Tout cela n’est pas une invention contemporaine, mais un retour aux sources des Pères de l’Église. Saint Jérôme écrit à la charnière entre le IVe siècle et le Ve siècle – et Benoît XVI le cite dans Verbum Domini n° 56 – : « Je pense que l’Évangile est le Corps du Christ ; je pense que les Saintes Écritures sont son enseignement. Et quand il dit : si vous ne mangez pas la chair du Fils de l’homme, et si vous ne buvez pas son sang (Jn 6, 53), ses paroles se réfèrent au Mystère [eucharistique], toutefois, le corps du Christ et son sang sont vraiment la Parole de l’Écriture, c’est l’enseignement de Dieu. Quand nous nous référons au Mystère [eucharistique] et qu’une miette de pain tombe, nous nous sentons perdus. Et quand nous écoutons la Parole de Dieu, c’est la Parole de Dieu et la chair du Christ et son sang qui tombent dans nos oreilles, et nous nous pensons à autre chose. Pouvons-nous imaginer le grand danger que nous courons ? ».

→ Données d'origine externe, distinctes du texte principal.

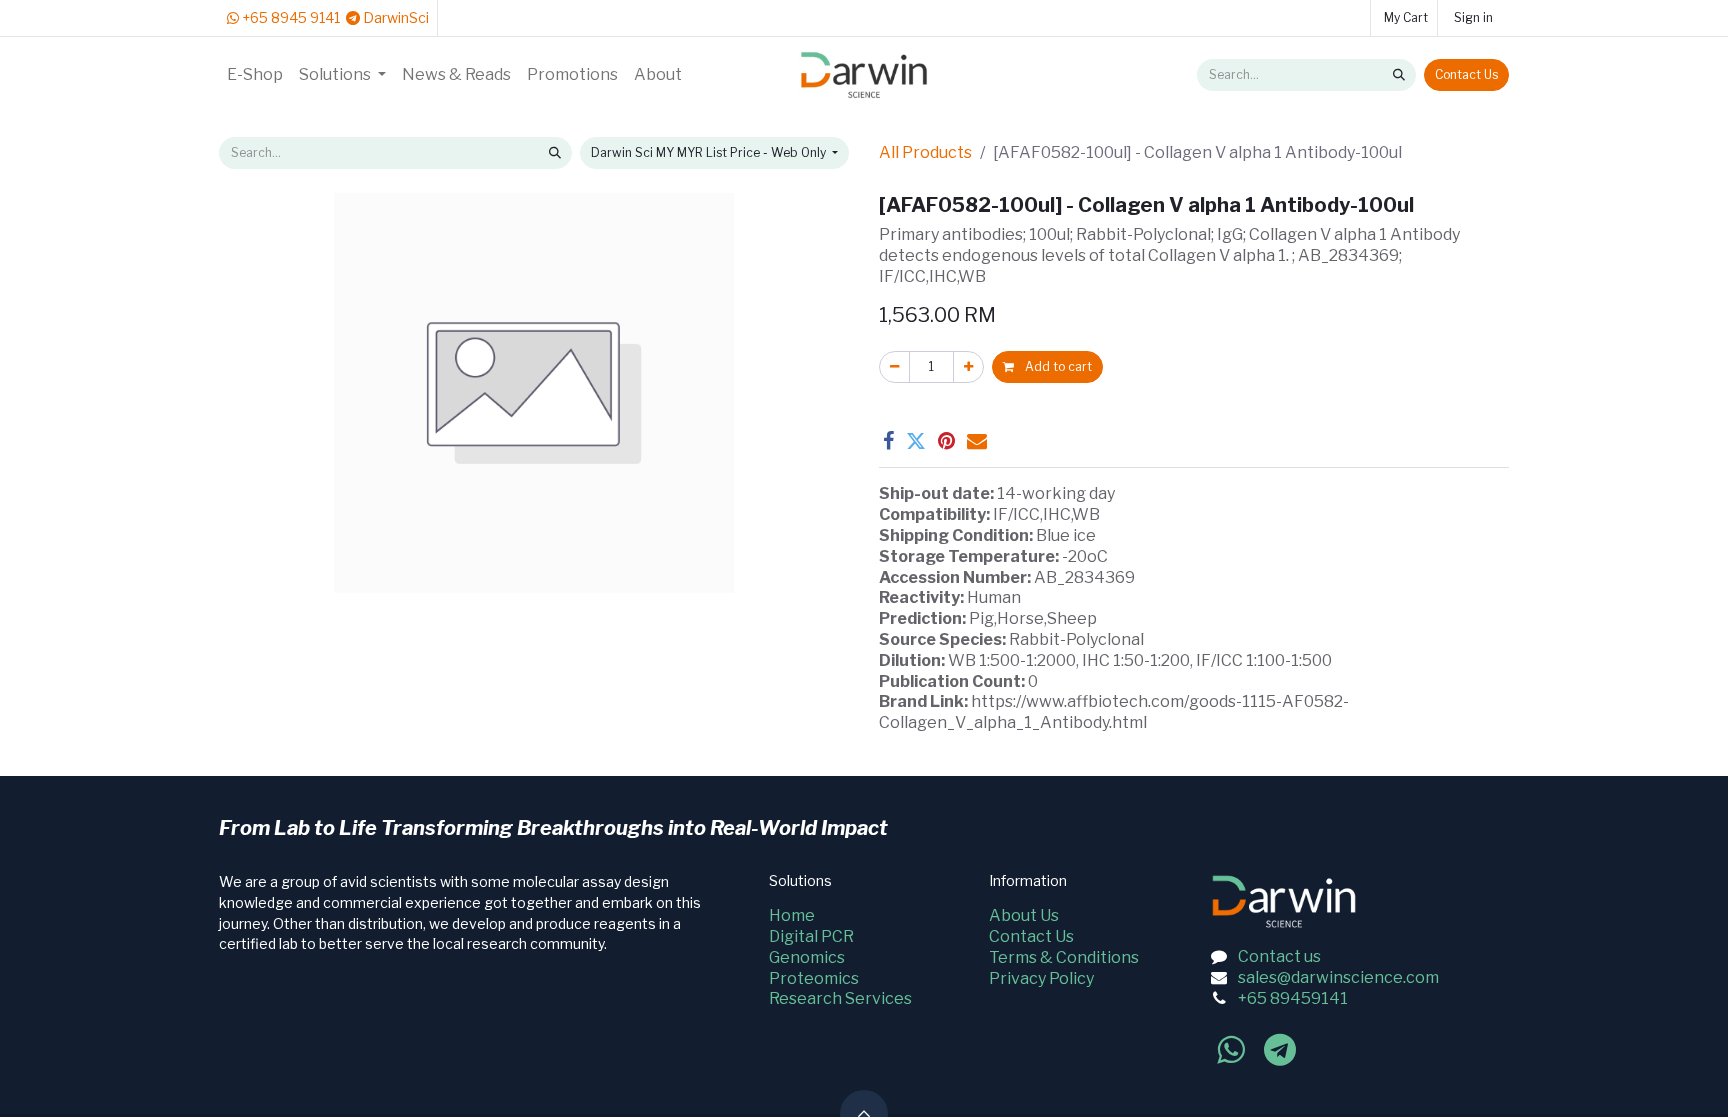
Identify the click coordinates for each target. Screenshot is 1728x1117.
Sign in (1473, 17)
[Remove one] (894, 367)
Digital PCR (811, 936)
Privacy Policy (1041, 978)
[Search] (1399, 75)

C’est une présence réelle non visible – présence réelle parce que portée par le livre mais non contenue dans ses limites – présence réelle parce que manifestée dans le concret, et pas virtuelle. Donc : présence réelle, pas virtuelle, cependant pas visible.

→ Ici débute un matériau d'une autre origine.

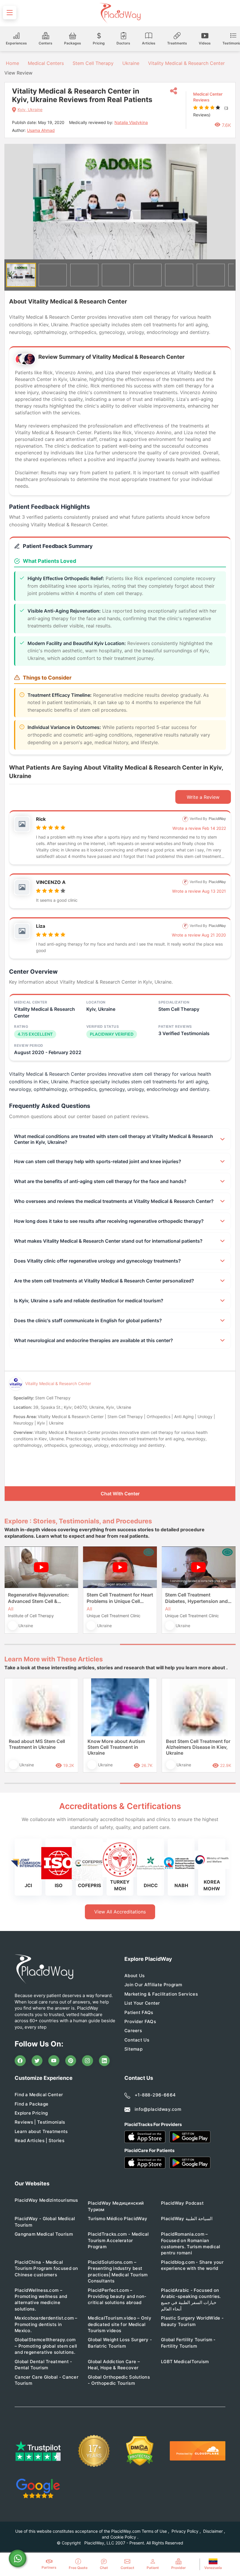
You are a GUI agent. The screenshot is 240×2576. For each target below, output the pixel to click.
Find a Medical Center (39, 2094)
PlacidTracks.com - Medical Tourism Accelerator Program (118, 2240)
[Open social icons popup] (173, 91)
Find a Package (31, 2104)
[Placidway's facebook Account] (20, 2060)
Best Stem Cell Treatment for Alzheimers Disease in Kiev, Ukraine (198, 1747)
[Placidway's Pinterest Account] (70, 2060)
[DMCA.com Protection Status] (139, 2451)
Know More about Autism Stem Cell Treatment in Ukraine (116, 1747)
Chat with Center (120, 1493)
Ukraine (130, 63)
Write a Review (203, 797)
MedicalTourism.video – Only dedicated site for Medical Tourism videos (119, 2324)
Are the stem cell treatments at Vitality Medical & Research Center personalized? (104, 1281)
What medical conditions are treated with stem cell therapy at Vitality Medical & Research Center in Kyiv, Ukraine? (113, 1139)
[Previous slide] (13, 1594)
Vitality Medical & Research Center (186, 63)
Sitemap (133, 2049)
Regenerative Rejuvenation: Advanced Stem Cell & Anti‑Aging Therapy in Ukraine (38, 1598)
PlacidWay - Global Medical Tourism (45, 2221)
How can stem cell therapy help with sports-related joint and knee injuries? (97, 1161)
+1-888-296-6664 (155, 2095)
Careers (133, 2030)
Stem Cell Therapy (93, 63)
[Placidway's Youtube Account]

Cela a des conséquences très concrètes.

Benoît XVI écrit : « Les Pères synodaux suggèrent en outre que, dans les églises, il y ait un lieu privilégié où l’on place la Sainte Écriture même en dehors de la célébration. En effet, il est bon que le livre qui contient la Parole de Dieu soit dans un endroit visible et honorable à l’intérieur du temple chrétien, sans pour autant priver de sa place centrale le tabernacle qui contient le Très Saint Sacrement » (Verbum Domini n° 68).

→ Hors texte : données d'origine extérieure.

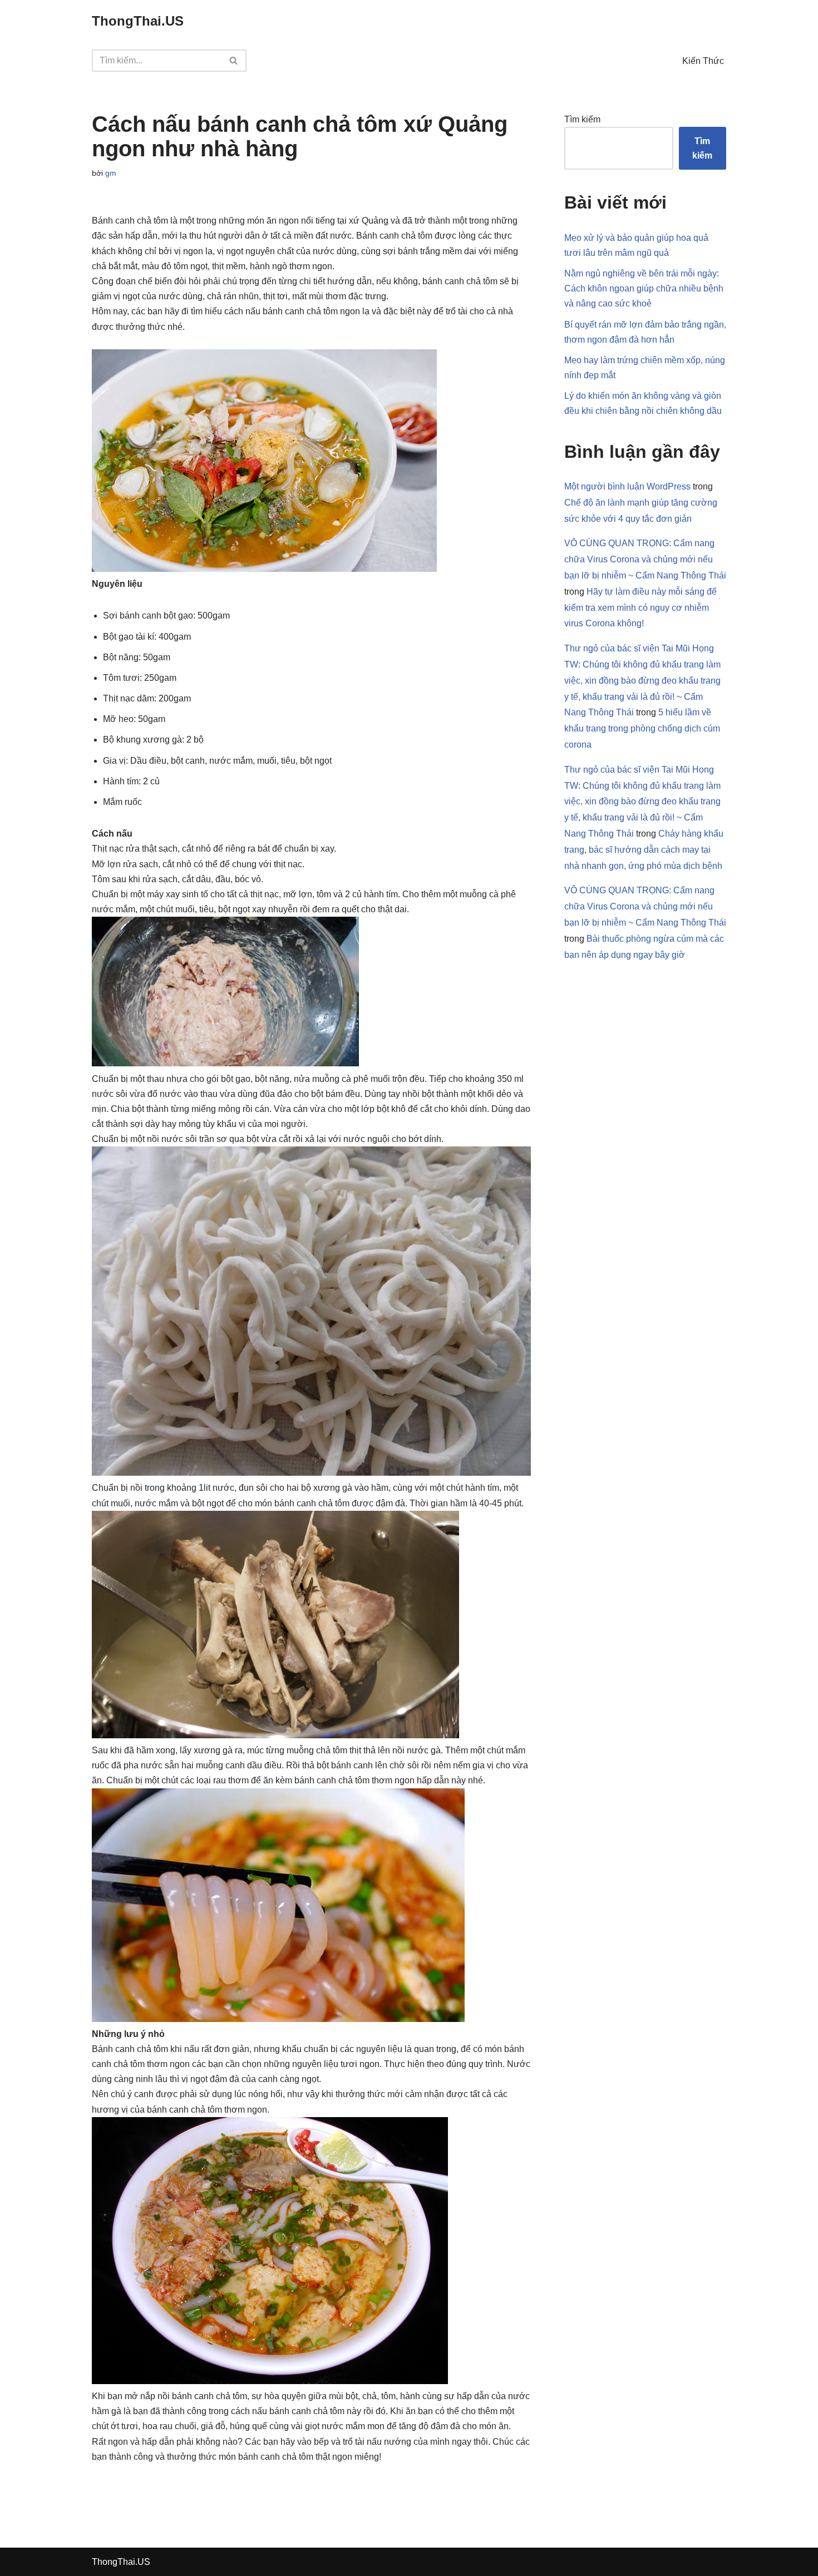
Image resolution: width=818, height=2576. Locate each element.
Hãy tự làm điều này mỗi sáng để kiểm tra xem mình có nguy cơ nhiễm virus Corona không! (640, 608)
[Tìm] (234, 61)
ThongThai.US (121, 2562)
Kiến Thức (703, 61)
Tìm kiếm (582, 119)
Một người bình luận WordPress (627, 486)
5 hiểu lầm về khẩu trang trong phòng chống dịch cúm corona (642, 728)
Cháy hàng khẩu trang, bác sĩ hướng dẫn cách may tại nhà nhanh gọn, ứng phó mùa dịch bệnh (643, 850)
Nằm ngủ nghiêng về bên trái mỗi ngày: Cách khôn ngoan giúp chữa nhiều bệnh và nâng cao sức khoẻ (643, 288)
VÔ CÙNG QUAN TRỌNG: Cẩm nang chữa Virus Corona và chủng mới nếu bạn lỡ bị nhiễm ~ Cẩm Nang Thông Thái (645, 559)
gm (110, 173)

Certes, les portables, tablettes et autres outils modernes sont pratiques. Cependant, laissons-nous interroger par Frédérique Poulet : « … le texte lu sur « son » portable ou « sa » tablette comporte une part de privatisation liée à l’objet qui interroge le statut universel du contenu. Dans la même dynamique, quand le téléphone se substitue au livre, de nombreuses questions émergent, d’autant plus que le livre liturgique joue un rôle structurant au niveau symbolique dans la célébration liturgique ». Frédérique Poulet cite alors un texte de Louis-Marie Renier datant de 1995 – donc avant l’utilisation des portables – : « Le lectionnaire, de soi, demeure extérieur à son lecteur et manifeste clairement la non-mainmise sur le texte lui-même ». Elle poursuit : « Quand elle est lue à partir d’un mobile, l’Écriture, appelée à être proclamée au sein de la mise en œuvre liturgique est mise à égalité avec nombre de documents aussi variés que les mails, les photos, des vidéos ou des documents de travail. Autant de paramètres qui transforment l’anthropologie rituelle » **

 

La présence réelle du Christ dans l’Eucharistie et dans la personne du ministre des sacrements

Le Concile Vatican II énonce dans Dei Verbum au n° 21 : « L’Église a toujours vénéré les divines Écritures, comme elle l’a toujours fait aussi pour le Corps même du Seigneur, elle qui ne cesse pas, surtout dans la sainte liturgie, de prendre le pain de vie sur la table de la Parole de Dieu et sur celle du Corps du Christ pour l’offrir aux fidèles ». Il faut noter que le texte latin mentionne une seule table : « ex mensa tam verbi Dei quam Corporis Christi panem vitae sumere ».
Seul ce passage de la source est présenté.